(AIM OF THE EXERCISE): Could you give the whole listing again, exactly as it reads?

:: DATA LISTING

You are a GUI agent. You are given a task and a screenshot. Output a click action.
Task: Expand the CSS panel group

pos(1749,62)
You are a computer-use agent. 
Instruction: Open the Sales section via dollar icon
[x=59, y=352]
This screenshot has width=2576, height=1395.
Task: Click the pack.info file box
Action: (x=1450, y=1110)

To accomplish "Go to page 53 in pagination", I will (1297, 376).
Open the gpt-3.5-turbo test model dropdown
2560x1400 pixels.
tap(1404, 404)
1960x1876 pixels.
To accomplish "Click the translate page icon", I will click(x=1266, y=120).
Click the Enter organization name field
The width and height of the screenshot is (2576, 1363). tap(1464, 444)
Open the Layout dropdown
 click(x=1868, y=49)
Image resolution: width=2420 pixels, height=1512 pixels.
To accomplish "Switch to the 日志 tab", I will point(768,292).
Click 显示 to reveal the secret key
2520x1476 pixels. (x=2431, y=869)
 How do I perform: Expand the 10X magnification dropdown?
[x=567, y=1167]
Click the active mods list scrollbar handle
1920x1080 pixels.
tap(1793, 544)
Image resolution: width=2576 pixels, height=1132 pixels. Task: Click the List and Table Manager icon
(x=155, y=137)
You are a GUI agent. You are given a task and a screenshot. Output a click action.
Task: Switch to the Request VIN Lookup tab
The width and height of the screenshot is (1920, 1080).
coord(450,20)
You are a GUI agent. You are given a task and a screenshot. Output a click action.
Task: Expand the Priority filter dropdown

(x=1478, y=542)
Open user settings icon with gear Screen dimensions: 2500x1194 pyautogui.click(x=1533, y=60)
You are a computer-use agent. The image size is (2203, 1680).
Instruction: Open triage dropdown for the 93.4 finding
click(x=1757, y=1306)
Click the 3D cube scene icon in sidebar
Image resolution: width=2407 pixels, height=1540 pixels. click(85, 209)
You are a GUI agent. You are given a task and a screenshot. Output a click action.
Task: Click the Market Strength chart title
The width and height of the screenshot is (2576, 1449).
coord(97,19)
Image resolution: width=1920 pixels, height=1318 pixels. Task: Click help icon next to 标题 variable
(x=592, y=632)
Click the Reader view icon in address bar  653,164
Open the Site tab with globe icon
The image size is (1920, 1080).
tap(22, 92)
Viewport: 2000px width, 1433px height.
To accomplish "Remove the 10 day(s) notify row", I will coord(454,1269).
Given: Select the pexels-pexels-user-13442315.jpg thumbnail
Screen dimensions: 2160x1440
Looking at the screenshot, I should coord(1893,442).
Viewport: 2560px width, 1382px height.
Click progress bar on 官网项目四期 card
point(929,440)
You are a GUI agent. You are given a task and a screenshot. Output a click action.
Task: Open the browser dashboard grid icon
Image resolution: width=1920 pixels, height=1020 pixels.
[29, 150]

::::

(RESPONSE BELOW):
You are a GUI agent. You are given a task and a screenshot. Output a click action.
Task: Expand the CSS panel group

pos(1749,62)
You are a computer-use agent. 
Instruction: Open the Sales section via dollar icon
[x=59, y=352]
This screenshot has width=2576, height=1395.
Task: Click the pack.info file box
Action: (x=1450, y=1110)

To accomplish "Go to page 53 in pagination", I will (1297, 376).
Open the gpt-3.5-turbo test model dropdown
2560x1400 pixels.
tap(1404, 404)
1960x1876 pixels.
To accomplish "Click the translate page icon", I will click(x=1266, y=120).
Click the Enter organization name field
The width and height of the screenshot is (2576, 1363). tap(1464, 444)
Open the Layout dropdown
 click(x=1868, y=49)
Image resolution: width=2420 pixels, height=1512 pixels.
To accomplish "Switch to the 日志 tab", I will point(768,292).
Click 显示 to reveal the secret key
2520x1476 pixels. (x=2431, y=869)
 How do I perform: Expand the 10X magnification dropdown?
[x=567, y=1167]
Click the active mods list scrollbar handle
1920x1080 pixels.
tap(1793, 544)
Image resolution: width=2576 pixels, height=1132 pixels. Task: Click the List and Table Manager icon
(x=155, y=137)
You are a GUI agent. You are given a task and a screenshot. Output a click action.
Task: Switch to the Request VIN Lookup tab
The width and height of the screenshot is (1920, 1080).
coord(450,20)
You are a GUI agent. You are given a task and a screenshot. Output a click action.
Task: Expand the Priority filter dropdown

(x=1478, y=542)
Open user settings icon with gear Screen dimensions: 2500x1194 pyautogui.click(x=1533, y=60)
You are a computer-use agent. The image size is (2203, 1680).
Instruction: Open triage dropdown for the 93.4 finding
click(x=1757, y=1306)
Click the 3D cube scene icon in sidebar
Image resolution: width=2407 pixels, height=1540 pixels. click(85, 209)
You are a GUI agent. You are given a task and a screenshot. Output a click action.
Task: Click the Market Strength chart title
The width and height of the screenshot is (2576, 1449).
coord(97,19)
Image resolution: width=1920 pixels, height=1318 pixels. Task: Click help icon next to 标题 variable
(x=592, y=632)
Click the Reader view icon in address bar  653,164
Open the Site tab with globe icon
The image size is (1920, 1080).
tap(22, 92)
Viewport: 2000px width, 1433px height.
To accomplish "Remove the 10 day(s) notify row", I will coord(454,1269).
Given: Select the pexels-pexels-user-13442315.jpg thumbnail
Screen dimensions: 2160x1440
Looking at the screenshot, I should coord(1893,442).
Viewport: 2560px width, 1382px height.
Click progress bar on 官网项目四期 card
point(929,440)
You are a GUI agent. You are given a task and a screenshot. Output a click action.
Task: Open the browser dashboard grid icon
Image resolution: width=1920 pixels, height=1020 pixels.
[29, 150]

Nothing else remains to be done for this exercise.